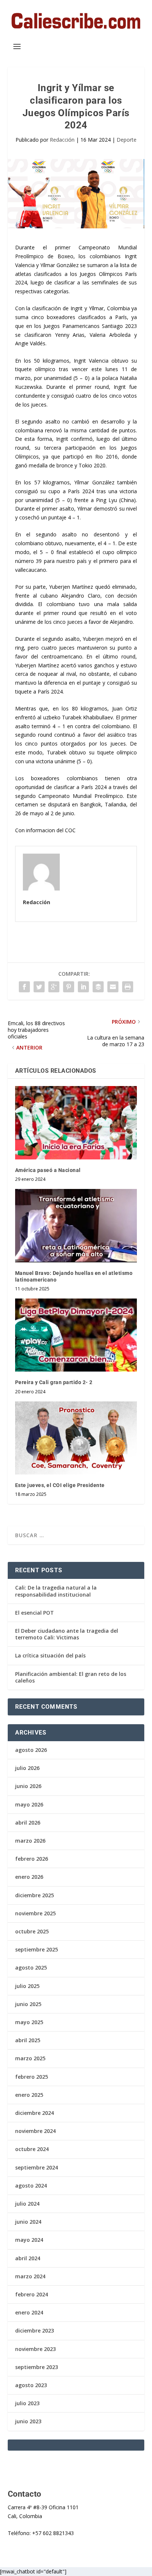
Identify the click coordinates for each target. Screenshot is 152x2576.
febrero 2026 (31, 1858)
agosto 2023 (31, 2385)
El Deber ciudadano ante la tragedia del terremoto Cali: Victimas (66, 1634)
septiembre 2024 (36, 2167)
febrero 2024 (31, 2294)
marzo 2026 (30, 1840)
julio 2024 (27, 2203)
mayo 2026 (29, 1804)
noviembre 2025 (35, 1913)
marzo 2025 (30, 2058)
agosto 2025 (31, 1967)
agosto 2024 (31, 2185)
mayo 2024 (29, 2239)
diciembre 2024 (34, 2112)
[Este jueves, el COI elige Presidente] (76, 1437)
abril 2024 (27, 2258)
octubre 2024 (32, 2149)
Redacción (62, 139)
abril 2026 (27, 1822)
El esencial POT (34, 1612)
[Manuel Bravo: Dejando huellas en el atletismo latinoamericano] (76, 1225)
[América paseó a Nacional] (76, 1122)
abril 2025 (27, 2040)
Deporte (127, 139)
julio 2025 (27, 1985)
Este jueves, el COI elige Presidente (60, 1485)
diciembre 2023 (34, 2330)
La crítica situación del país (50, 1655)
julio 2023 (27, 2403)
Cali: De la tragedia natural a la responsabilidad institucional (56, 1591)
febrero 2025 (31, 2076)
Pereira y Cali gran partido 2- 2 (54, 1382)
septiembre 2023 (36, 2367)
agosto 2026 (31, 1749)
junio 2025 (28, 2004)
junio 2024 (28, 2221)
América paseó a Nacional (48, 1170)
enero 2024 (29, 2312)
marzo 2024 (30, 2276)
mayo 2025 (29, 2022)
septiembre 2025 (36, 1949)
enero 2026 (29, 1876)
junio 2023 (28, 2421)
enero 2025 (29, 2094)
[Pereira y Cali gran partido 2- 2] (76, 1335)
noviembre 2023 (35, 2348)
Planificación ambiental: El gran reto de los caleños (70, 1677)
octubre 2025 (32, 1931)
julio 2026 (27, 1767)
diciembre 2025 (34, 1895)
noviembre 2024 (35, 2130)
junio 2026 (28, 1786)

EXERCISE DESCRIPTION: Among the records above, extract exactly the lines from the line with "febrero 2025 (31, 2076)" to the line with "diciembre 2025 (34, 1895)", both lines included, and leave out the rest.

ANSWER BOX:
febrero 2025 (31, 2076)
Pereira y Cali gran partido 2- 2 (54, 1382)
septiembre 2023 (36, 2367)
agosto 2026 (31, 1749)
junio 2025 (28, 2004)
junio 2024 (28, 2221)
América paseó a Nacional (48, 1170)
enero 2024 (29, 2312)
marzo 2024 (30, 2276)
mayo 2025 (29, 2022)
septiembre 2025 (36, 1949)
enero 2026 (29, 1876)
junio 2023 (28, 2421)
enero 2025 (29, 2094)
[Pereira y Cali gran partido 2- 2] (76, 1335)
noviembre 2023 (35, 2348)
Planificación ambiental: El gran reto de los caleños (70, 1677)
octubre 2025 (32, 1931)
julio 2026 (27, 1767)
diciembre 2025 (34, 1895)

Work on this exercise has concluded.